Nous faisons une petite pause et Ursula Sterrer se dit très heureuse du résultat du projet de relocalisation: «La population dans la zone est stable et des lynx la quittent régulièrement, par exemple vers le nord, jusque dans la région du lac de Constance», dit-elle. Le lynx peut vivre dans les paysages façonnés par l’homme. Bien que farouche, il tolère mieux que prévu la présence humaine et les perturbations, même s’il arrive qu’il soit victime de collisions avec des voitures ou des trains. Le lynx n’a pas besoin d’une nature intacte. Il dépend, en revanche, d’habitats reliés pour former des populations suffisamment grandes et favoriser le brassage génétique. Malheureusement, la base légale nécessaire manque à ce jour.
La génétique, véritable épée de Damoclès
La génétique est l’épée de Damoclès qui menace la population de lynx en Suisse. La réintroduction d’un petit nombre d’individus des Carpates a entraîné une perte de diversité génétique. Dans notre pays, la marge de manoeuvre des lynx pour s’adapter aux changements environnementaux est limitée, ce qui accroît le risque de voir l’espèce s’éteindre. Pour assurer sa survie à long terme en Suisse, du sang frais d’autres populations des Carpates est nécessaire.



(en haut à gauche) Jeunes lynx dans le Simmental BE; (en bas à gauche) Un lynx se cache dans un fourré ; (à droite) Timide et vigilant: un lynx en patrouille sur son territoire.
Le Kora estime que 340 lynx vivent déjà dans notre pays. Pourtant, une menace latente pèse sur cette population. La fréquence des anomalies cardiaques, un autre signe possible de consanguinité, le confirme. Les images d’un lynx dépourvu d’oreilles réalisées dans le Jura par un photographe animalier près de la frontière française ont suscité l’émoi. Plus tard, les photos de deux autres lynx sans oreilles – des frères et soeurs – sont venues alimenter le débat. Plusieurs facteurs peuvent être à l’origine de cette malformation, la consanguinité en est un.

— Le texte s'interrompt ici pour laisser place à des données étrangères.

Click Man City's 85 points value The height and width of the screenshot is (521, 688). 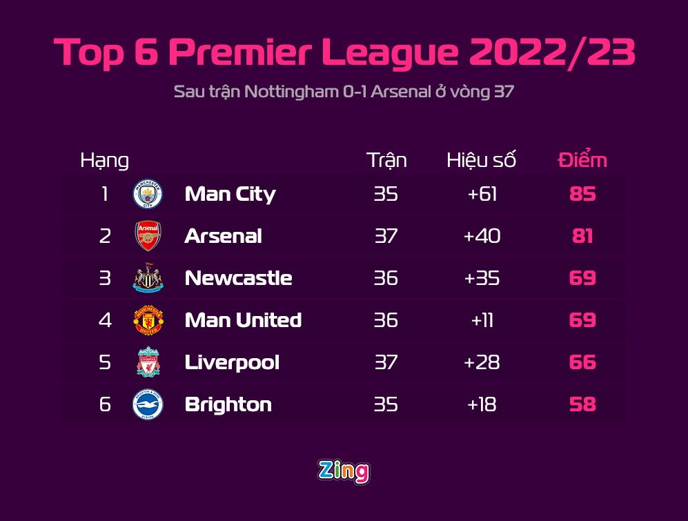point(582,195)
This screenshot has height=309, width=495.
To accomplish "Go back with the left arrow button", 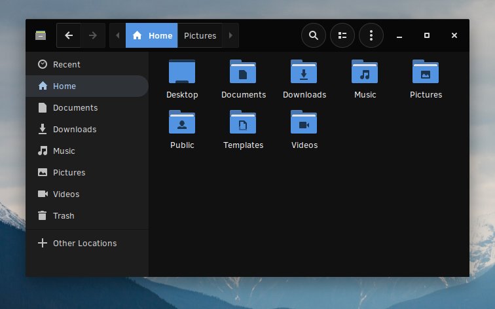I will (69, 35).
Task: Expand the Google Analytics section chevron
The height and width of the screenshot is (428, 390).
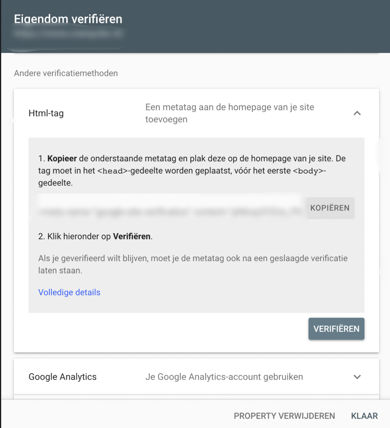Action: [x=357, y=377]
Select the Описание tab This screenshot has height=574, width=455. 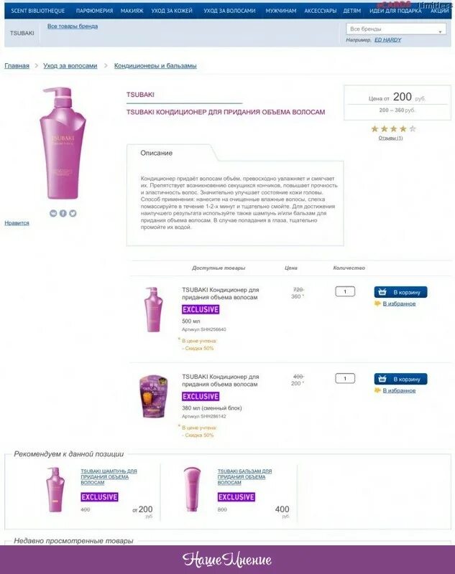(x=157, y=153)
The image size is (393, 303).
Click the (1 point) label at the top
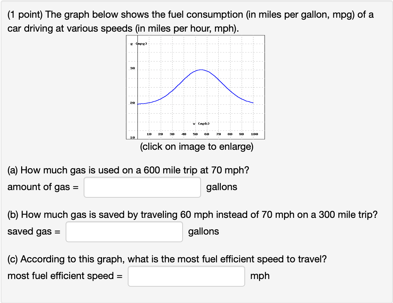click(x=25, y=15)
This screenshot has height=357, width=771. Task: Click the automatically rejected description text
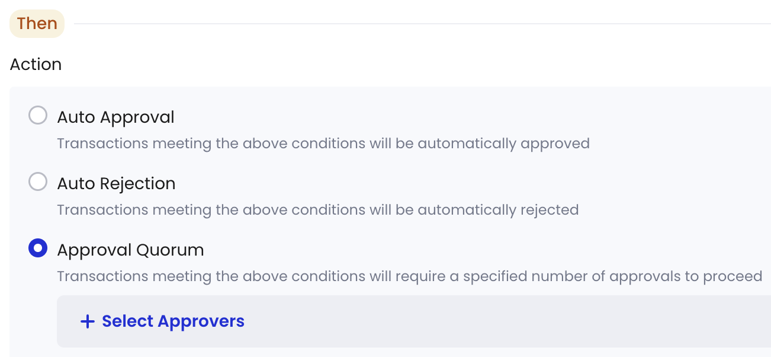point(317,210)
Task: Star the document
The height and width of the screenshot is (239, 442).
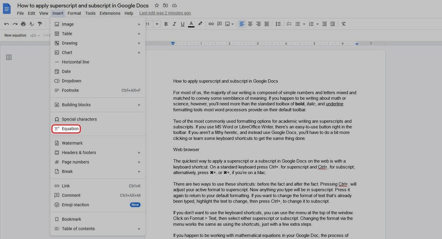Action: pyautogui.click(x=156, y=5)
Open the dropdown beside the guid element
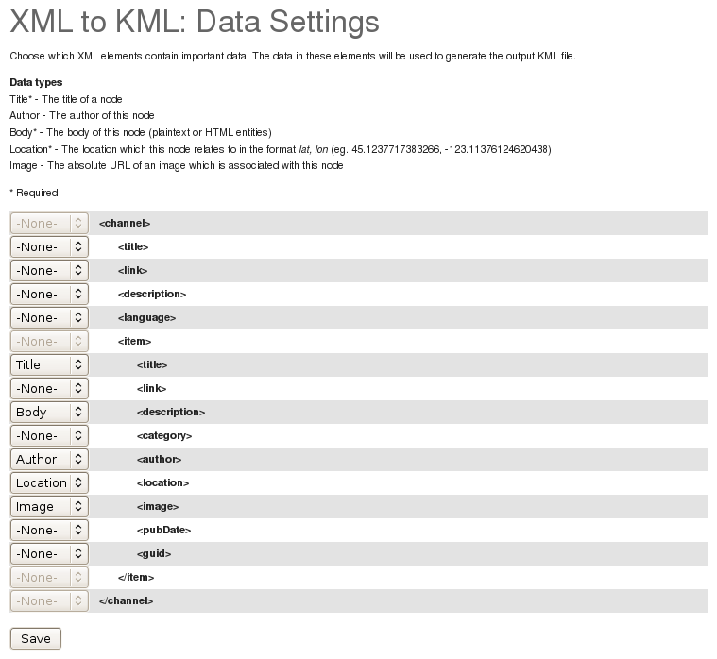Viewport: 717px width, 659px height. pyautogui.click(x=49, y=553)
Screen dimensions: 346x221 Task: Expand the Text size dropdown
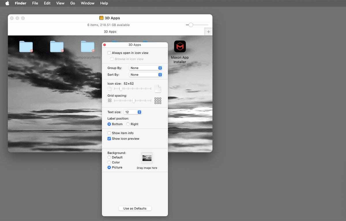pyautogui.click(x=133, y=112)
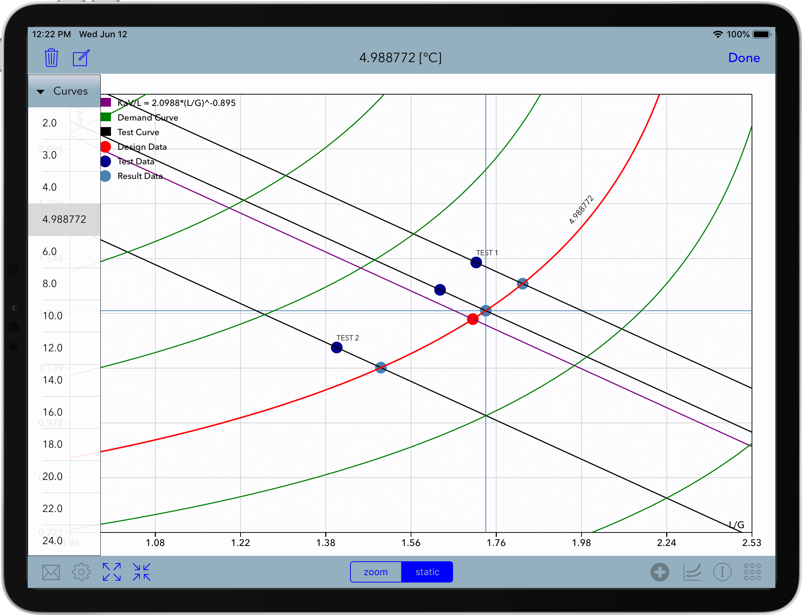Open the curves chart icon near bottom right

coord(692,571)
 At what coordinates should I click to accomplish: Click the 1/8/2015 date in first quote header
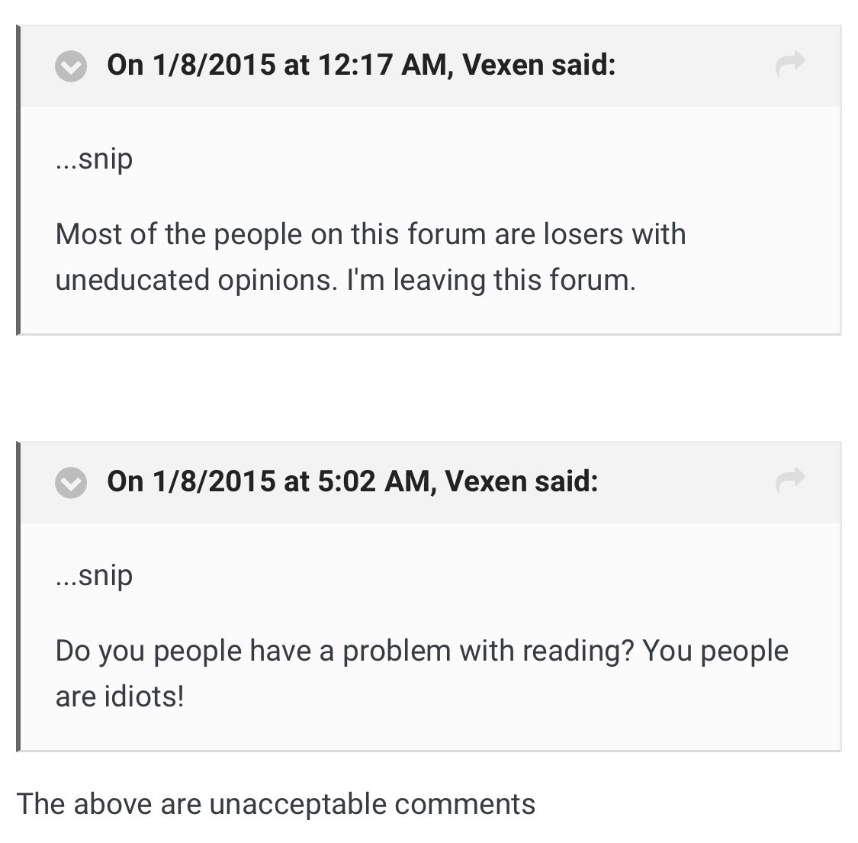point(214,65)
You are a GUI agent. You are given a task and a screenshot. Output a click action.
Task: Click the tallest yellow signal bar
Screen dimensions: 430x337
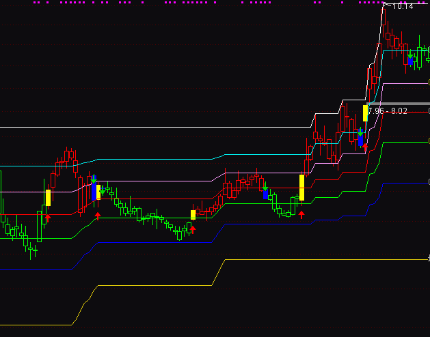coord(301,188)
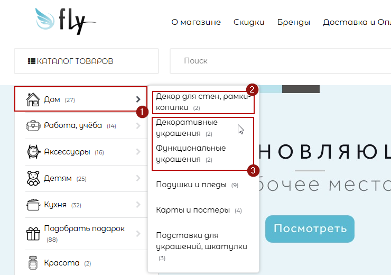Click the cooking pot icon for Кухня
The width and height of the screenshot is (391, 275).
[x=33, y=205]
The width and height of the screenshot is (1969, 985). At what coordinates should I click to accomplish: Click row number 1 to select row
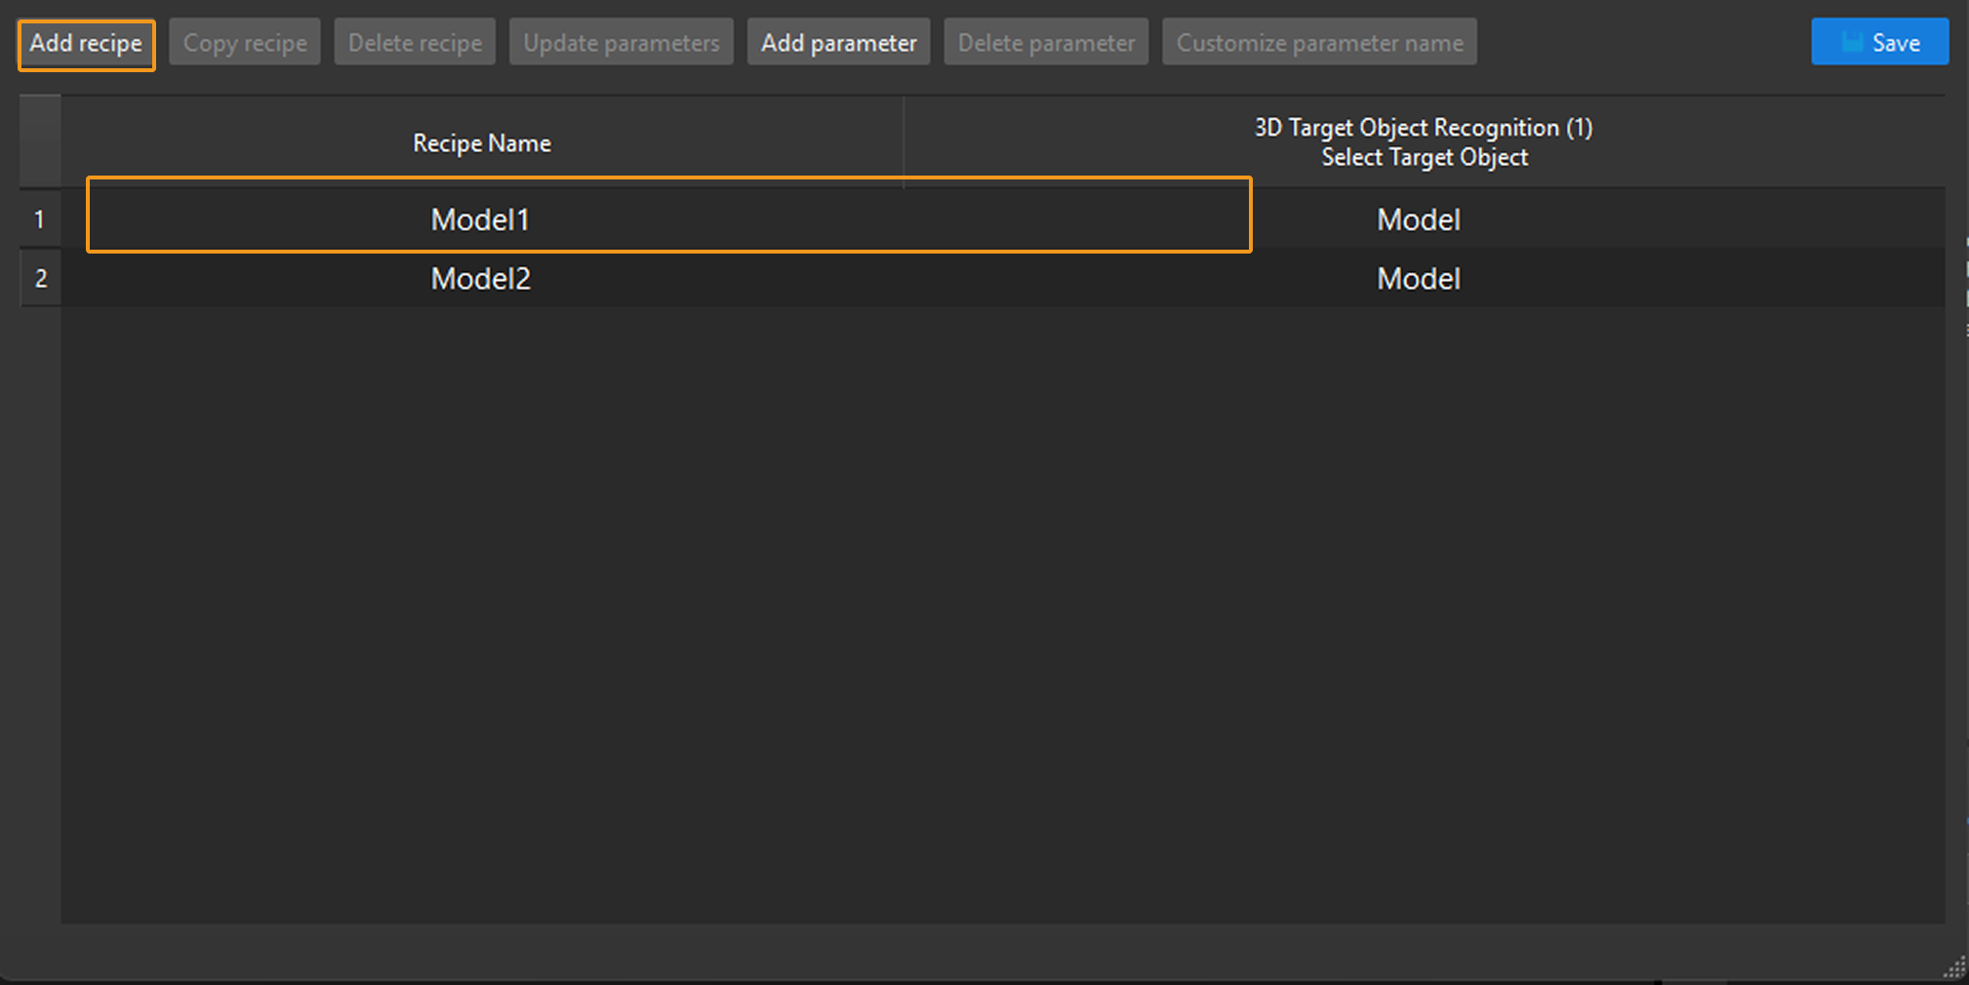(39, 218)
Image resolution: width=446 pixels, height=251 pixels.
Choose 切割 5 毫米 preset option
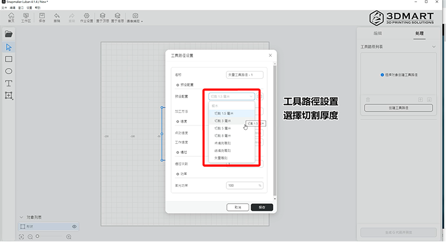tap(223, 128)
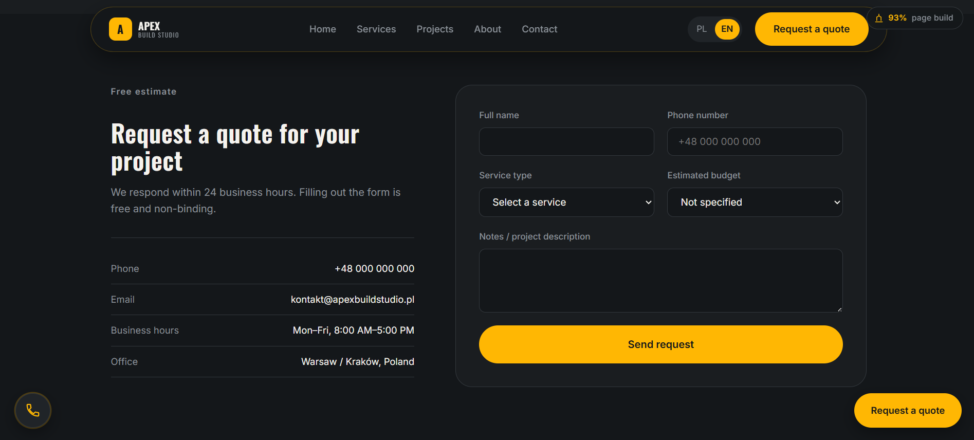Click header Request a quote button
Viewport: 974px width, 440px height.
[x=811, y=29]
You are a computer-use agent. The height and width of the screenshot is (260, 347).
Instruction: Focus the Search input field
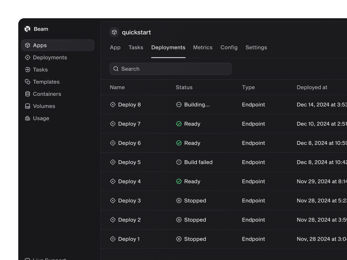point(174,69)
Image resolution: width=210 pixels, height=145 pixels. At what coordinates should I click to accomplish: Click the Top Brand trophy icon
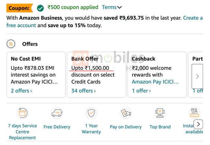[160, 113]
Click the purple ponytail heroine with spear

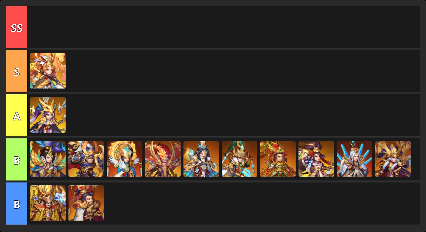[316, 159]
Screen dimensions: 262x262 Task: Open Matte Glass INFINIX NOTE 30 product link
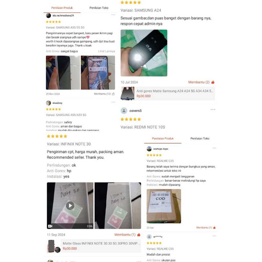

Notre expédition se termine. La nuit tombe, la route gèle. Le véhicule tout-terrain se met à glisser lors des tentatives de freinage. Nous n’allons pas contrôler le dernier piège photographique, ce qui nous prive de la dernière chance de découvrir une image du grand félin. Ursula Sterrer nous montre à la place une photo d’une tournée de contrôle précédente. Deux semaines plus tôt, un magnifique lynx a été immortalisé par l’avant-dernier piège. Quel animal fascinant! Voilà un demi-siècle qu’il sillonne le pays, invisible ou presque. C’est uniquement grâce à la technique moderne que nous savons aujourd’hui qui est le lynx. Espérons que ce savoir contribuera à sa survie parmi nous!